## Entries shown
========

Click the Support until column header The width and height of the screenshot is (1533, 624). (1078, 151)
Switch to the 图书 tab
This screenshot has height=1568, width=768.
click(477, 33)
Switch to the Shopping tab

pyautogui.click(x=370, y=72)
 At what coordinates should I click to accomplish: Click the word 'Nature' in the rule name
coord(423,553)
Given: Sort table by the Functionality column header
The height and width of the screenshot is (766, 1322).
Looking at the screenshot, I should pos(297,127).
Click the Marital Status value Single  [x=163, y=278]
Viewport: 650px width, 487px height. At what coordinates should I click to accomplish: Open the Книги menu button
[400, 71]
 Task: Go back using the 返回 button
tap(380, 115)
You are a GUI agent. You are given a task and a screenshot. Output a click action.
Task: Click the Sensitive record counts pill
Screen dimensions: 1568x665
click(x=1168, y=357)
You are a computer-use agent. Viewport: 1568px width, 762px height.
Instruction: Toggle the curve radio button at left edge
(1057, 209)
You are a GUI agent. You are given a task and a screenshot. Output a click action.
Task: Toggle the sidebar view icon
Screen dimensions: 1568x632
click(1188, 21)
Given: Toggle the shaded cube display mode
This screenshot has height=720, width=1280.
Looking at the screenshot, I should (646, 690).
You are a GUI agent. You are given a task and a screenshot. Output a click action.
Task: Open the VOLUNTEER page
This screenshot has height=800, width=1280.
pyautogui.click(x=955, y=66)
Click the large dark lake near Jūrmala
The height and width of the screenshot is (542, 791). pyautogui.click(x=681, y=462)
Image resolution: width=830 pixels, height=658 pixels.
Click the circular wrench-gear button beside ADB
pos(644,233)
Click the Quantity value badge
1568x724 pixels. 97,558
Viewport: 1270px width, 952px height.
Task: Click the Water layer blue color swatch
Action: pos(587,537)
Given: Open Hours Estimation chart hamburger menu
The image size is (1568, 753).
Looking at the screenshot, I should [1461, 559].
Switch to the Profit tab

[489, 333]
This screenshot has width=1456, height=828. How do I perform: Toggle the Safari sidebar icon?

========

## What the exercise asks
Rewrite the rows from the start through the line containing "Click the Marital", replacing "column header" with "column heading" and leaving everything else unchanged.

## Written reply
Click the Support until column heading The width and height of the screenshot is (1533, 624). (1078, 151)
Switch to the 图书 tab
This screenshot has height=1568, width=768.
click(477, 33)
Switch to the Shopping tab

pyautogui.click(x=370, y=72)
 At what coordinates should I click to accomplish: Click the word 'Nature' in the rule name
coord(423,553)
Given: Sort table by the Functionality column heading
The height and width of the screenshot is (766, 1322).
Looking at the screenshot, I should pos(297,127).
Click the Marital Status value Single  [x=163, y=278]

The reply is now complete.